Christina Yuna Ko is a Korean American artist living and working in Queens, NY. Her work, grounded in painting and installation, attempts to reclaim the living visual language present in the Asian diasporic experience as a site of potential imaginaries. She received her BFA from Cornell University in 2013 and is currently in Columbia University’s MFA program. Selected exhibitions include: “Transformation Sequence”, Spring Break Art Fair, New York, NY; “Gathering”, Five Myles, Brooklyn, NY; "Étude for Some Place in Between", One River Gallery, Woodbury, NY; “Late Night Enterprise”, Perrotin, New York, NY; “Bathing in Public”, Selenas Mountain, Brooklyn, NY; “Night Scenes”, Tiger Strikes Asteroid, Brooklyn, NY; “In Good Taste”, Dinner Gallery, New York, NY; “Internal Arrangements”, Trestle Gallery, Brooklyn, NY; and “Downloading Place”, Wave Hill, Bronx, NY. Her work has been featured in Apogee, Journal Artforum, FAD Magazine, FAR–NEAR, Gallery Gurls, Hyperallergic, Li Tang, The Fader magazine, and The Washington Post among others.

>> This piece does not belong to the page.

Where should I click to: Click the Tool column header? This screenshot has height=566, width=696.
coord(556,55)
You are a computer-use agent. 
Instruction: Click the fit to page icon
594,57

STATEMENT (つ˵•́ω•̀˵)つ━☆゚.*・

Grounded within installation, painting and sculpture, my work demarcates a visual lexicon that reflects the cultural inheritance of Korean American experience. Situated within a Western context and entangled within cross-cultural histories, this lexicon becomes an amalgam of “cute culture”, imported cultural artifacts, generational practices, and domestic wares. By activating familial histories, media platforms, and Asian enclaves as rich sites of reference, I uncover visual connections across immigrant histories and the broader Asian diaspora.

By oscillating the work between object and image, I use installation to create a reimagined space that recontextualizes this uncovered aesthetic language and reiterates connections through arrangement. I use the palette and “flatness” of cute iconography, so that a fly swatter, stickers, and interior decor speak the same visual language. This references how cuteness as an aesthetic category proliferates in the daily life of the diaspora, prevalent in everything from pop culture to everyday necessities. Through recontextualizing, arranging, and reimagining, I seek to unearth the often invisible interconnections spanning from the personal to the geopolitical found within the domestic site.

Ultimately, I aim to reclaim the living language of the diasporic experience as a site of potential imaginaries and make visible the richness present in the persistent everyday practices that enable a community to survive.